Todd speculates that some of the projects have not been successful because of lack of experience in the Medicare sector, combined with the fact that the companies involved in the pilots did not have a great deal of time to tweak their commercial programs.
Elderly patients may need “more high touch” than younger people, perhaps including some face-to-face contact. In addition, the DM companies also may not have had adequate development time to build in more technology tools, he adds.
In addition to focusing on older Medicare patients for the CMS projects, Giuffre says Medicare should invest in programs that target younger seniors who are in the early stages of their chronic conditions. “They need to make the investment earlier if they are really going to slow down the expenditures for Medicare,” he says.
Kuraitis says Medicare is involved in dozens of demonstration projects in several areas, including the Physician Group Practice project, which places the care coordination in the physician’s practice rather than with a DM vendor. If Medicare ultimately finds another demonstration project that is not a DM project and provides a better way to care for its beneficiaries, Kuraitis hopes Medicare explores that route.
“Medicare can and ought to draw conclusions about how to care for chronic care patients across a wide range of demonstration projects, whether or not they are labeled DM. How they are going to do that is very unclear, and whether they are going to do that is very unclear,” he says.
The DM experts that Disease Management Advisor interviewed don’t expect much federal healthcare legislation this year, given the ongoing presidential race and President George W. Bush’s final full year in office.
Healthcare is at the top of most voters’ domestic issues, says Julie Meek, DNS, chief science officer at CareGuide in Coral Springs, FL, and founder of The Haelan Group in Indianapolis. Meek predicts a lot of healthcare debate and brainstorming in 2008 but doesn’t expect healthcare legislation that brings about change until 2009 or 2010.
Linden says that any CMS legislation and demonstration projects will focus on the physician, such as the medical home model. Although not much is expected out of Washington this year, there could be DM-related legislation at the state level. Meek hopes other states follow the model of the legislation she authored in Indiana a decade ago, which was finally passed in summer 2007. The measure provides state corporate tax credits for employers with between two and 500 employees that implement wellness programs.
Meek says Indiana Governor Mitch Daniels’ support of the bill was the reason the long-delayed legislation finally made it through the legislature in 2007.
Meek adds that her legislation was actually written a decade too soon.
Most employers did not have wellness programs when the bill was first written.
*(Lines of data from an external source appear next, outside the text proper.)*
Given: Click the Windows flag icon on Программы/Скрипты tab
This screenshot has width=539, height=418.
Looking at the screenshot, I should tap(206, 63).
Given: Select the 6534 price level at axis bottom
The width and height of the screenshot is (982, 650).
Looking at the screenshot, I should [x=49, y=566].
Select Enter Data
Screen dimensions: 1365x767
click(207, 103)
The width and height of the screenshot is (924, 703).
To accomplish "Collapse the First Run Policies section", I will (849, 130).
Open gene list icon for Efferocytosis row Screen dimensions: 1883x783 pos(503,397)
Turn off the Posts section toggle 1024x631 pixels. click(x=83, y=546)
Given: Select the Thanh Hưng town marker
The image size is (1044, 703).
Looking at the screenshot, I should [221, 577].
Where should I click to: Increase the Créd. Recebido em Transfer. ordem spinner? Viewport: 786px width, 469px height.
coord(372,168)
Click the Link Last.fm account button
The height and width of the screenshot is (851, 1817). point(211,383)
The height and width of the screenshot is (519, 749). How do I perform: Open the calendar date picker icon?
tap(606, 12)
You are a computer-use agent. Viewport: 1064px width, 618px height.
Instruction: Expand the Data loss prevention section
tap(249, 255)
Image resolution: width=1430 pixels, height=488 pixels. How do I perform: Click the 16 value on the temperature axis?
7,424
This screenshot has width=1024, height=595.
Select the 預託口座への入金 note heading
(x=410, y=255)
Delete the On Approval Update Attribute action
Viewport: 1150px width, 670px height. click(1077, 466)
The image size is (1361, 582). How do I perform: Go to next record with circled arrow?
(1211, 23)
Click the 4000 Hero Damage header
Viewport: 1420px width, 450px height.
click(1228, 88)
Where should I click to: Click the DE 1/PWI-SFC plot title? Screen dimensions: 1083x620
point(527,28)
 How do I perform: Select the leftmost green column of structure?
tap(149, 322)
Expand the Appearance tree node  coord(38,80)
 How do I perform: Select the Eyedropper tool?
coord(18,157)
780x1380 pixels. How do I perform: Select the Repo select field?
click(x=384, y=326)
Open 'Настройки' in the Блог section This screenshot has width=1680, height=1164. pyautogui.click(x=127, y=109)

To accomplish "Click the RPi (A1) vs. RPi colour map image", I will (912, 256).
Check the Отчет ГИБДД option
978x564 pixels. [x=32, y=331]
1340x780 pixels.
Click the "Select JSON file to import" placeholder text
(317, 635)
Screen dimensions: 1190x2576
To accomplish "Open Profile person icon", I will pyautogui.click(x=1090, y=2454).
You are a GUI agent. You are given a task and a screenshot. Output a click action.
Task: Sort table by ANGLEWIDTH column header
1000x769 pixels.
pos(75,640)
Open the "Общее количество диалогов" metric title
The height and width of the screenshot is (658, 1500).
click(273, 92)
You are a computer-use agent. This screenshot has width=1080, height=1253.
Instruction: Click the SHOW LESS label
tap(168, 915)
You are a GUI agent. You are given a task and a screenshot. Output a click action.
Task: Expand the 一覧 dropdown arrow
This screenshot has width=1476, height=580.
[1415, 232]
Now, “there is a federal grassroots effort under way, and I would love to see that kind of thinking expanded across other states and federally as well,” Meek says.
Although federal legislation is not expected this year, David B. Nash, MD, MBA, chair of the department of health policy at Jefferson Medical College of Thomas Jefferson University in Philadelphia, says that doesn’t mean the DM industry should not evolve on its own. “I don’t think we should be waiting for legislation. That’s the last resort,” says Nash.